▸ RECORDS PROVIDED
= = = =
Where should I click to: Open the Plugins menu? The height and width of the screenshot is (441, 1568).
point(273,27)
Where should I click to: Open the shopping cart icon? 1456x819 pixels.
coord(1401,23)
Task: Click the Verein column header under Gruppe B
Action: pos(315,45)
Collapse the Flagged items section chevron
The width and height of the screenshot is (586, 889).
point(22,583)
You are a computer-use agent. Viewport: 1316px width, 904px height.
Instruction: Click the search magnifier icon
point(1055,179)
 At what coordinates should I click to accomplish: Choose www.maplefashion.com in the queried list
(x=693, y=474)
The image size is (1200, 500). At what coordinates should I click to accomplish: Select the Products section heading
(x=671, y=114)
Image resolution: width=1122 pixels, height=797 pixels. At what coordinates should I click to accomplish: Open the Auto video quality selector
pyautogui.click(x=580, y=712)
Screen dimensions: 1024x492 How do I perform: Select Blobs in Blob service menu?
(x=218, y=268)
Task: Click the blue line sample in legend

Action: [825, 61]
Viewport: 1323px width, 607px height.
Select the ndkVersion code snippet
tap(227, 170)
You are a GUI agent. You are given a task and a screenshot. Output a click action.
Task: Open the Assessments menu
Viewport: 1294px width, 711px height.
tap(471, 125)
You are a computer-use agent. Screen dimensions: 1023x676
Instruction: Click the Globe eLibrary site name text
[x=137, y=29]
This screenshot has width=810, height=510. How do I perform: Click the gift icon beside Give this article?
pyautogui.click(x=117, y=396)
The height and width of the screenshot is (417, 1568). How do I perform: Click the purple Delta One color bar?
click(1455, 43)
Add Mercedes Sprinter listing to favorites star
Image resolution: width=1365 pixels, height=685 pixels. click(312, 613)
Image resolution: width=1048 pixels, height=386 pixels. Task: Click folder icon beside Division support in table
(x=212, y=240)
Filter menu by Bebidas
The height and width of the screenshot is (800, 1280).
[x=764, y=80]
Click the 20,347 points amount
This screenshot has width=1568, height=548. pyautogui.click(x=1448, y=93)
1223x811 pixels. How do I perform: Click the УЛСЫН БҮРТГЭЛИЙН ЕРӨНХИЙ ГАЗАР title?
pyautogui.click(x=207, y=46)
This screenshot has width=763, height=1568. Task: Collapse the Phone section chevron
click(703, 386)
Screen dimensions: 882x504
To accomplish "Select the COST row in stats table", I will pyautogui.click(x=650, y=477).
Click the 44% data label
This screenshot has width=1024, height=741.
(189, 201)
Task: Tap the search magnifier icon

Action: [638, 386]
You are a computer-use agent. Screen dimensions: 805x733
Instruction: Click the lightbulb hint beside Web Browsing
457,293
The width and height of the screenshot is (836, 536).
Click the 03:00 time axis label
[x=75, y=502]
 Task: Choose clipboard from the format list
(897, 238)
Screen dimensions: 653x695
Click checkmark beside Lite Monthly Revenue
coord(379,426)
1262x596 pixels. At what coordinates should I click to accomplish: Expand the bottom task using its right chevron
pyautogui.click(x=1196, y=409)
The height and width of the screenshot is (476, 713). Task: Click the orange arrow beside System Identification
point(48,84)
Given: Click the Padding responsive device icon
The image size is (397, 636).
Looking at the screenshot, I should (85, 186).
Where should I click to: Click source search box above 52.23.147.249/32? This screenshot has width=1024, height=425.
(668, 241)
= = = =
▸ ASSIGNMENT
Every record above is to be restated exactly as it reads.

▸ RESPONSE TO THIS TASK
Where should I click to: Open the Plugins menu? The height and width of the screenshot is (441, 1568).
point(273,27)
Where should I click to: Open the shopping cart icon? 1456x819 pixels.
coord(1401,23)
Task: Click the Verein column header under Gruppe B
Action: pos(315,45)
Collapse the Flagged items section chevron
The width and height of the screenshot is (586, 889).
point(22,583)
You are a computer-use agent. Viewport: 1316px width, 904px height.
Instruction: Click the search magnifier icon
point(1055,179)
 At what coordinates should I click to accomplish: Choose www.maplefashion.com in the queried list
(x=693, y=474)
The image size is (1200, 500). At what coordinates should I click to accomplish: Select the Products section heading
(x=671, y=114)
Image resolution: width=1122 pixels, height=797 pixels. At what coordinates should I click to accomplish: Open the Auto video quality selector
pyautogui.click(x=580, y=712)
Screen dimensions: 1024x492 How do I perform: Select Blobs in Blob service menu?
(x=218, y=268)
Task: Click the blue line sample in legend

Action: [825, 61]
Viewport: 1323px width, 607px height.
Select the ndkVersion code snippet
tap(227, 170)
You are a GUI agent. You are given a task and a screenshot. Output a click action.
Task: Open the Assessments menu
Viewport: 1294px width, 711px height.
tap(471, 125)
You are a computer-use agent. Screen dimensions: 1023x676
Instruction: Click the Globe eLibrary site name text
[x=137, y=29]
This screenshot has width=810, height=510. How do I perform: Click the gift icon beside Give this article?
pyautogui.click(x=117, y=396)
The height and width of the screenshot is (417, 1568). How do I perform: Click the purple Delta One color bar?
click(1455, 43)
Add Mercedes Sprinter listing to favorites star
Image resolution: width=1365 pixels, height=685 pixels. click(312, 613)
Image resolution: width=1048 pixels, height=386 pixels. Task: Click folder icon beside Division support in table
(x=212, y=240)
Filter menu by Bebidas
The height and width of the screenshot is (800, 1280).
[x=764, y=80]
Click the 20,347 points amount
This screenshot has width=1568, height=548. pyautogui.click(x=1448, y=93)
1223x811 pixels. How do I perform: Click the УЛСЫН БҮРТГЭЛИЙН ЕРӨНХИЙ ГАЗАР title?
pyautogui.click(x=207, y=46)
This screenshot has width=763, height=1568. Task: Collapse the Phone section chevron
click(703, 386)
Screen dimensions: 882x504
To accomplish "Select the COST row in stats table", I will pyautogui.click(x=650, y=477).
Click the 44% data label
This screenshot has width=1024, height=741.
(189, 201)
Task: Tap the search magnifier icon

Action: [638, 386]
You are a computer-use agent. Screen dimensions: 805x733
Instruction: Click the lightbulb hint beside Web Browsing
457,293
The width and height of the screenshot is (836, 536).
Click the 03:00 time axis label
[x=75, y=502]
 Task: Choose clipboard from the format list
(897, 238)
Screen dimensions: 653x695
Click checkmark beside Lite Monthly Revenue
coord(379,426)
1262x596 pixels. At what coordinates should I click to accomplish: Expand the bottom task using its right chevron
pyautogui.click(x=1196, y=409)
The height and width of the screenshot is (476, 713). Task: Click the orange arrow beside System Identification
point(48,84)
Given: Click the Padding responsive device icon
The image size is (397, 636).
Looking at the screenshot, I should (85, 186).
Where should I click to: Click source search box above 52.23.147.249/32? This screenshot has width=1024, height=425.
(668, 241)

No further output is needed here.